こうした暗闇の中で目を凝らして見る作品群の緻密さは、彼らが肌で感じたことの表現んだ。SNSなどの進化で、何もかもがデジタルの世界でまことしやかに処理されてしまう現実に比して、彼らの誠実さが伝わってくる。
思えば現代美術華やかかりし昨今のアート業界で、二次元の絵画にこだわるピーター・ドイグの強さをも重ねさせるものがある。手に触れたら壊れてしまいそうな危険な手触りを想像させる彼らの作品からは静かで確かな”不安”に対する挑戦を感じさせる。しかしこの挑戦は必ずしも武器を持って戦うようなものではない。

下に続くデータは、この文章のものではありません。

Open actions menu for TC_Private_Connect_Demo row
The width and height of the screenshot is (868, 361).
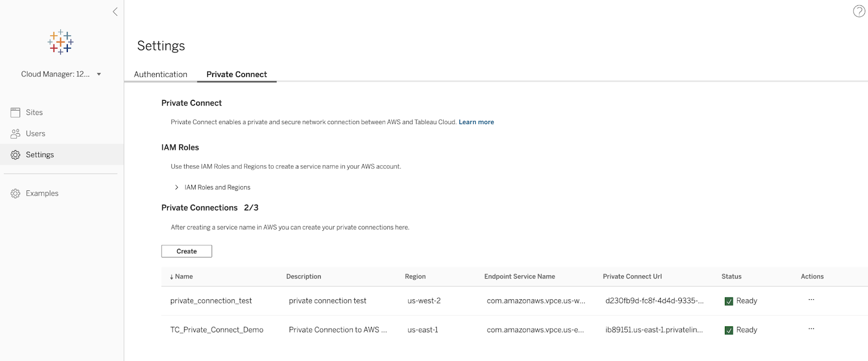[811, 329]
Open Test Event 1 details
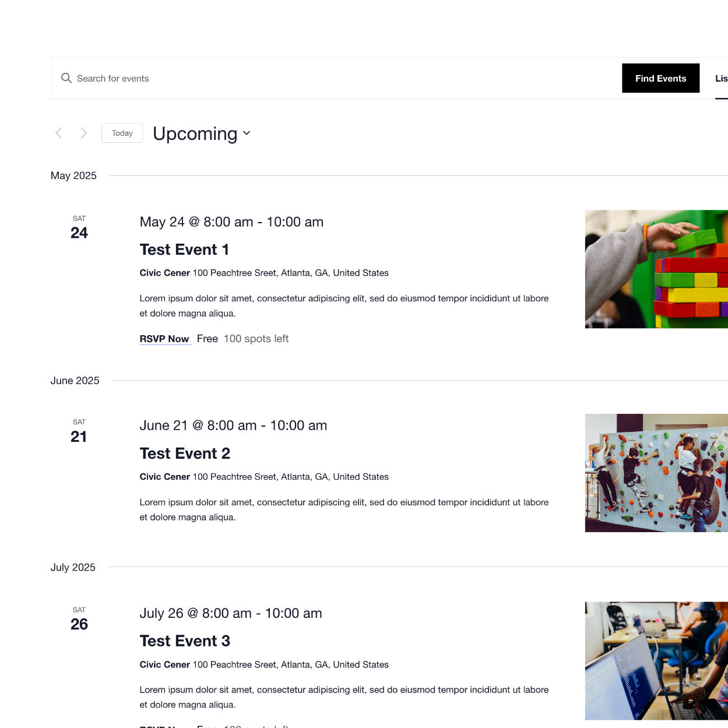728x728 pixels. click(184, 249)
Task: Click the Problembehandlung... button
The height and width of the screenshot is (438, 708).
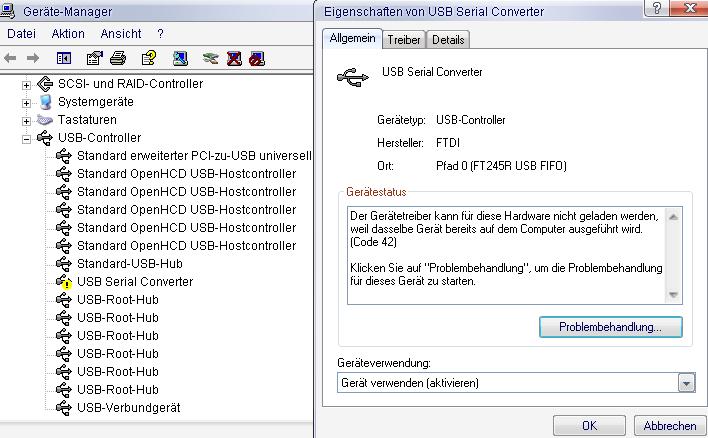Action: pos(610,327)
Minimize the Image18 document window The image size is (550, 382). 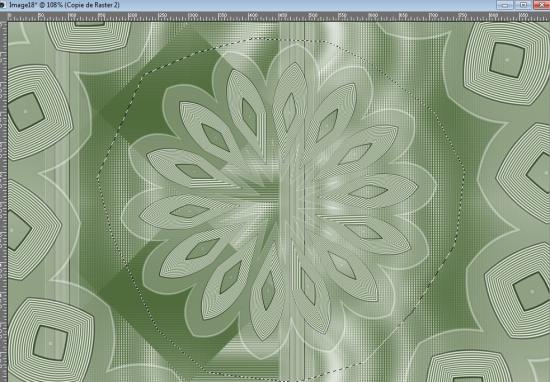[x=505, y=5]
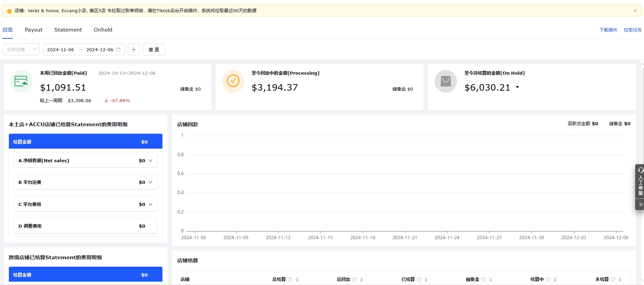Viewport: 644px width, 285px height.
Task: Click the help icon next to 结算中
Action: tap(548, 280)
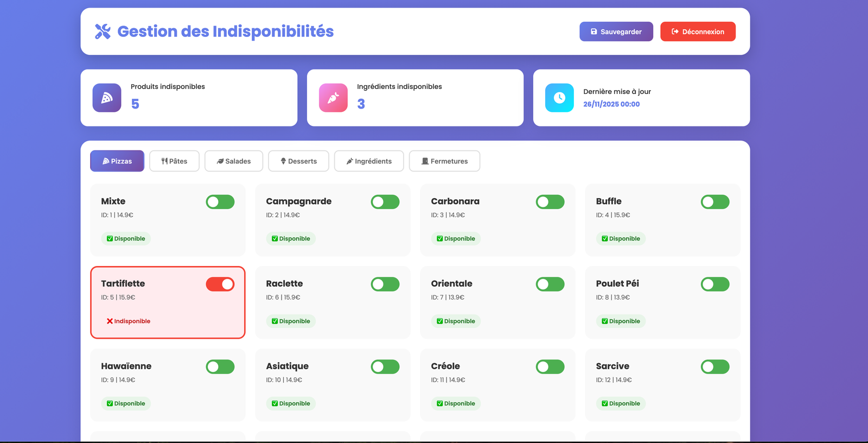Toggle the Raclette pizza switch

pos(385,284)
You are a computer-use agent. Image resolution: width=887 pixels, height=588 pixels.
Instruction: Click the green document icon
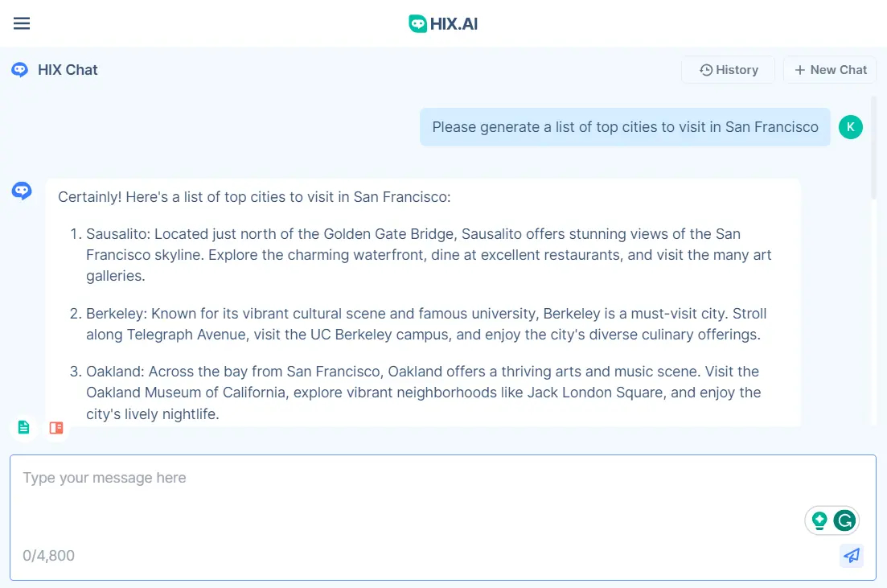[x=24, y=427]
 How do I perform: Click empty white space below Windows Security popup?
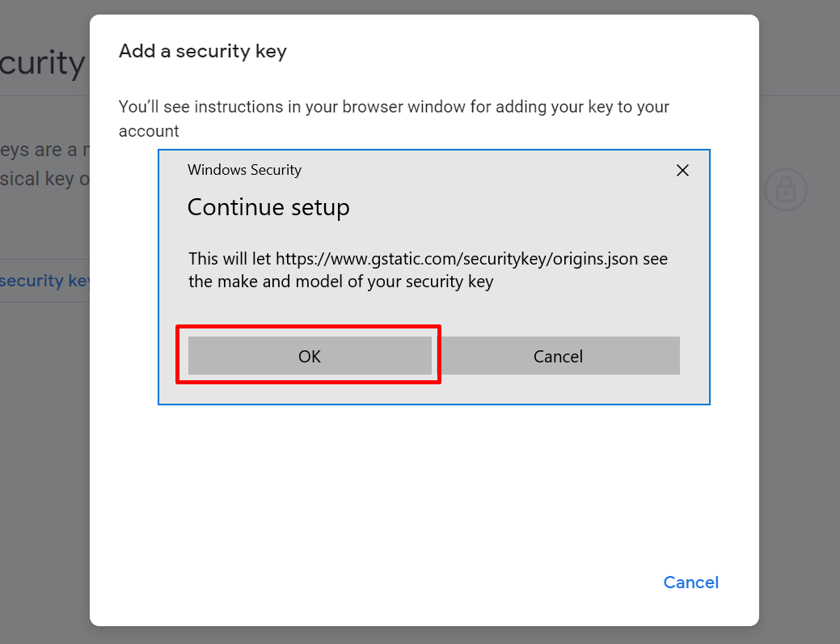423,483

静かに静かに時間を重ねてゆくことによって多くの人々に自覚を促すかのような気概。
京都の片田舎で土の改良から始める、気の遠くなるような作業によって、はたして我々人類の愚かな行為が贖罪として受け入れてもらえるものかどうかも疑問だ。どんなに知性があってもそれを行動で示すことは難しい。
コロナでダメージを受けた経済は、病理ではなく経済的に人々を滅ぼしてゆくころだろう。そのときにこの2人が「救われたい」と望むために、自ら土を耕す姿を想像して心を打たれる。
人類はこの驚異に果たして知性で対抗できるのだろうか。この天井まで高く積み上げられた本の数々を見て、人類の偉大さ、文化の寛容さを感じ取る。しかし、これらの紙(神)の積み重ねで、本当に我々は救われるのか?地球上で唯一文明を築いた生き物が、実は最も脆弱な存在であることにそろそろ気づくべきなのではないか。